I'm trying to get y on a side by itself from the following equation:
$ β = (X^TC^{-1}X)^{-1}X^TC^{-1}y $
where
- $y$ is an $n$ x $1$ vector
- $X$ is an $n$ x $2$ matrix in which the first column contains 1's and the second column contains variables
- $β$ is a 2-parameter vector
- $C$ is an $n$ x $n$ diagonal matrix
- $^T$ indicates the matrix is transposed
I'm using R, and have so far been able to establish that $ X^TC^{-1}y $ is equal to solve(solve(t(X)%*%solve(C)%*%X),B). The result is a 2-parameter vector. However, I can't figure out how to isolate y.
For some context, this is the generalized least squares solution to a phylogenetic regression, where x is the independent variable, y is the dependent variable, C is the variance-covariance matrix of species relatedness, and β are the parameters for the regression.
I apologize if I have butchered the terminology here. I have zero background in linear algebra. Hopefully this is a straightforward question. Let me know if anything needs clarification. Thanks!
UPDATE: I found the function Solve in the R package limSolve, which gives the generalized inverse solution:
Solve(solve(t(X)%*%solve(C)%*%X)%*%(t(X)%*%solve(C)),B)

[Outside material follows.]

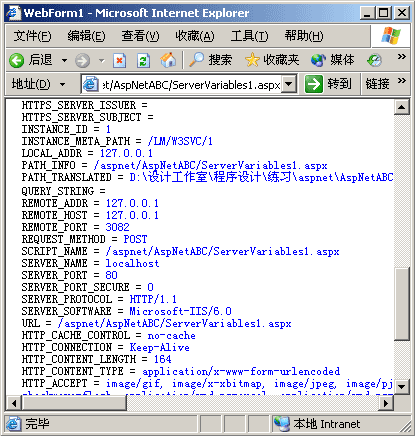
Task: Open the 文件(F) menu
Action: [33, 36]
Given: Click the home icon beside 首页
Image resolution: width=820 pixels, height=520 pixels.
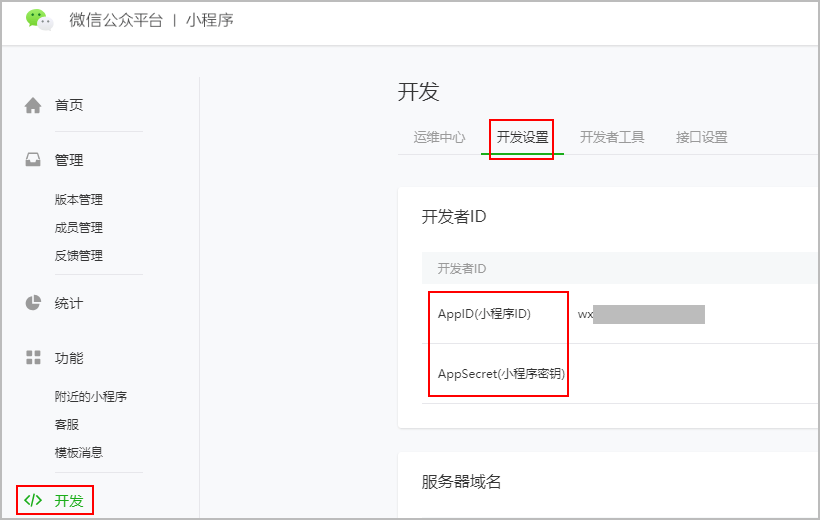Looking at the screenshot, I should 33,105.
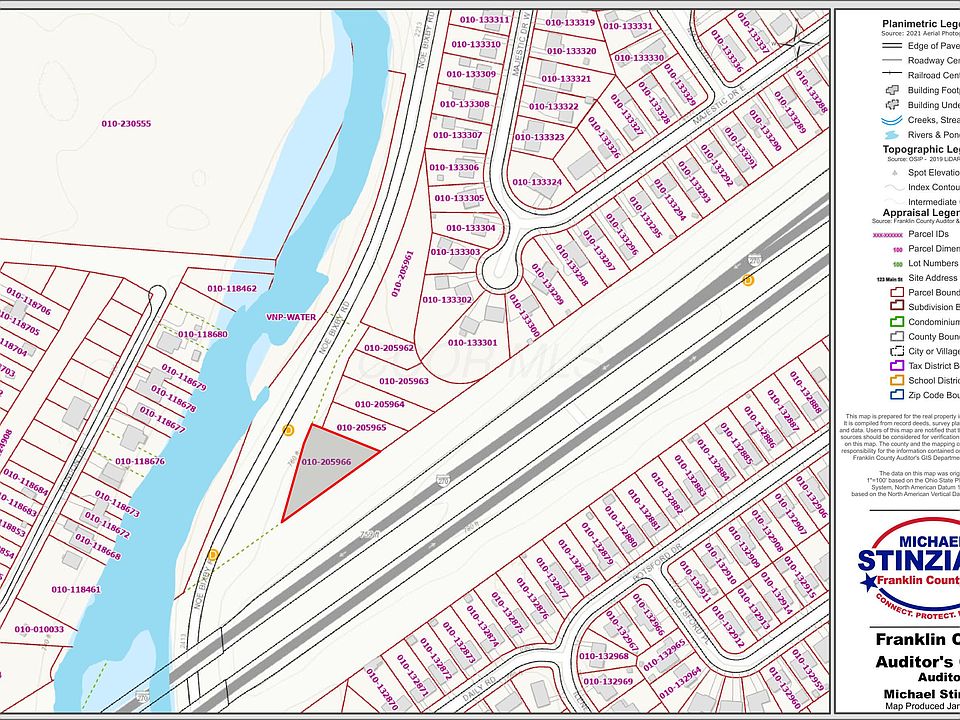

The resulting calculated $y$ is not the original $y$, but does yield the correct $β$ when plugged back into the original equation. This is certainly progress, but unless I'm missing something, it seems there are many solutions to the problem, and this instance of matrix algebra is a one-way street, unless there is perhaps some way to externally impose additional limits.
We are faced with a general linear model, with some covariance matrix $C$, which is not the identity matrix: $y_i=\beta_1 + \beta_2 x_i + \varepsilon_i, \ i=1, \dots, n$, and $\sigma^2 C$ is the covariance matrix of the multivariate random variable $\varepsilon$. Here, $\beta = (\beta_1; \beta_2)^T$.
The formula for $\beta$ you are using is only valid if $C$ is invertible (i.e. there is an inverse matrix $C^{-1}$; $C$ needs to have full rank for that), and if the matrix $X^TC^{-1}X$ is invertible as well. A criterion for that is that $X$ needs to have full rank, in this case $2$. $X$ has rank $2$ if not all explanatory values $x_i$ are the same. This formula yields an estimate $\hat \beta = (\hat \beta_0 ; \hat \beta_1)^T$ of $\beta$, and predicted values $$\hat y_i = \hat \beta_0 + \hat \beta_1 x_i.$$ (Note: Only if $C$ would be the identity matrix , the so-called homoskedastic case, these predictions would have the least squared errors $\Sigma_{i=1}^n (y_i - \hat y_i)^2$; for the case of heteroskedasticity, these estimate for $\hat \beta$ is the best linear unbiased estimator, but doesn't necessarily minimize the error squares.)
Since the prediction equation is always linear in $\beta$, this prediction will only coincide if there is a perfectly linear dependence between $y$ and $\beta$. This is in general not the case, so the predictions will not be equal to the actual values. It's usually not desired, nor possible to reconstruct the actual values of $y$ from the coefficient $\beta$ and the values of $x$. However, if we have $\hat \beta$ and some $x$-Value for which we can't measure the $y$, we can use the prediction equation above to get a linear prediction of the value of $y$.